The diagnostic accuracy of the FNAC was high (88.7%) and was only a few percentage points lower than that reported in earlier studies (90.4%)26,36. As a result, FNAC permits a limited number of patients to undergo surgery. Laboratory tests are of limited utility in the diagnosis and treatment of thyroid lesions. However, serum calcitonin level may be included as it aids in the early detection of medullary carcinoma40 as was observed in both patients in our study. Due to the rarity of thyroid lesions in the pediatric population, the data in this study was collected retrospectively; this was a major limitation of the study.Furthermore, because some of the patients in the study were deemed to have benign lesions solely based on clinical, ultrasonography, and FNAC results, our findings may understate the real frequency of malignant lesions in the pediatric population. Furthermore, statistics must be evaluated in light of the fact that India suffers from mild to moderate iodine insufficiency, which leads to an increased incidence of goitre and, as a result, the frequency of benign nodules may be overstated.

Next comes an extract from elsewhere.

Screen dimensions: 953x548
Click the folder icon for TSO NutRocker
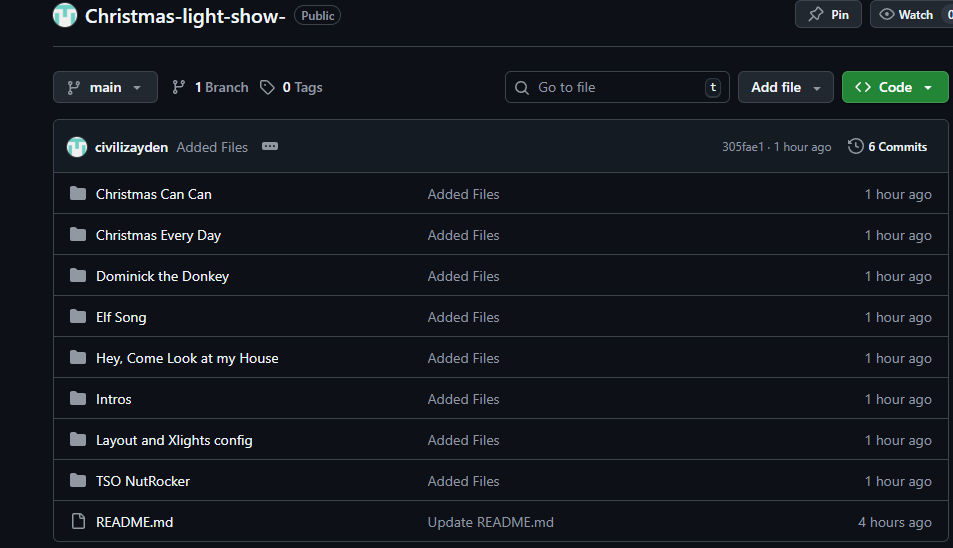tap(78, 481)
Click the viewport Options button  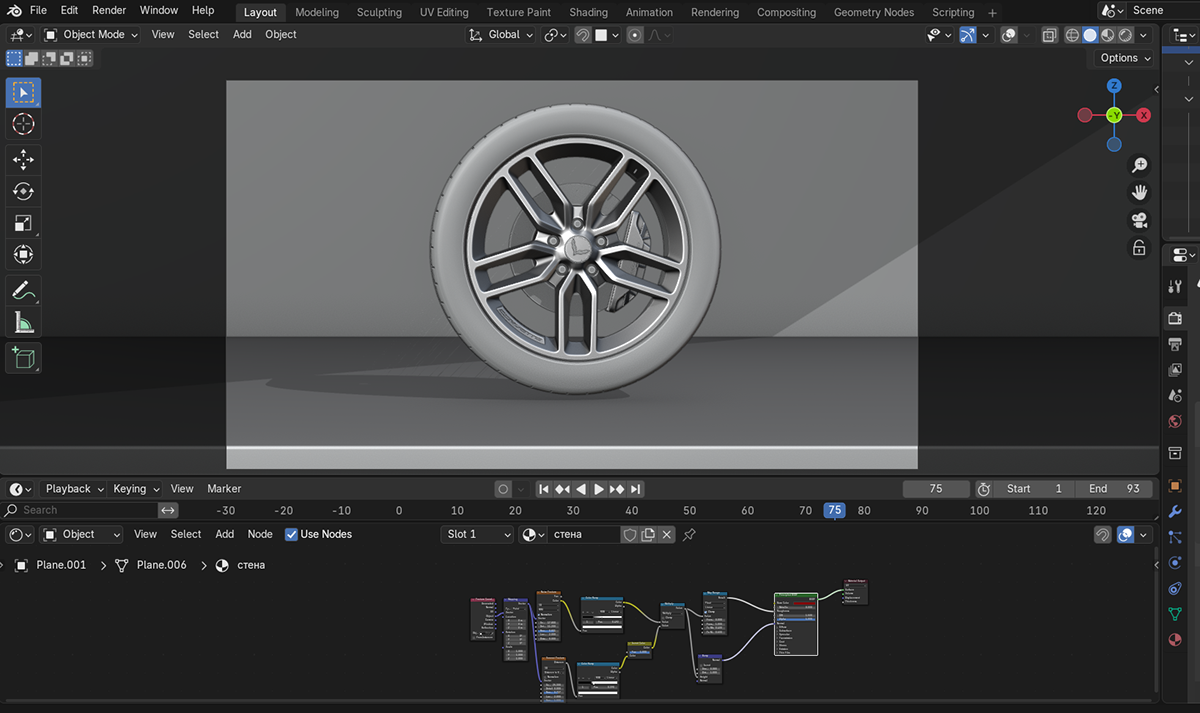(1125, 58)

Our results indicate that malignant neoplasms were more likely to present with palpable lymph nodes (65.22% vs 8.33%; p-value<0.001), microcalcifications (39.13% vs 12.50%, p-value 0.011) and intranodular central vascularisation (82.61% vs 5.56%; p-value=0.001). However, no significant difference was noted in the consistency of thyroid nodule (p-value=0.182), maximum nodule diameter (p-value 0.250), echoic pattern (p-value=0.056) and thyroid function tests (p-value=0.192). Knowledge of these data would help avert surgery in selected pediatric cases with thyroid nodules.
CONCLUSION
We recommend a well-thought-out combination strategy for the diagnosis of pediatric thyroid lesions that includes a thorough clinical examination and ultrasonography followed by FNAC. In most situations, thyroid lesions with palpable lymph nodes should alert clinicians since they are more likely to be associated with malignancy. Although ultrasonography cannot consistently distinguish between benign and malignant tumours, it offers an index of suspicion that aids in selecting individuals for FNAC. Malignancy is suspected when there are microcalcifications or enhanced intranodular vascularization. Ultrasonography can also detect nodules that aren't readily visible but could be malignant. FNAC is a cost-effective and safe technique, which because of its high diagnostic accuracy, helps in selecting patients for surgery.
Acknowledgments
We thank host institution for support. This study did not receive third party funding.
Footnotes
Conflict of interests: The author declares no conflicts of interest.
Abbreviations: Fine needle aspiration (FNA), and thyroid function test (TFT), The Bethesda System for Reporting Thyroid Cytopathology (TBSRTC), May-Grünwald-Giemsa (MGG), multinodular goitre (MNG), colloid nodule (CN), follicular adenoma (FA), follicular lesion of undetermined significance/atypia of undetermined significance (FLUS/AUS) category.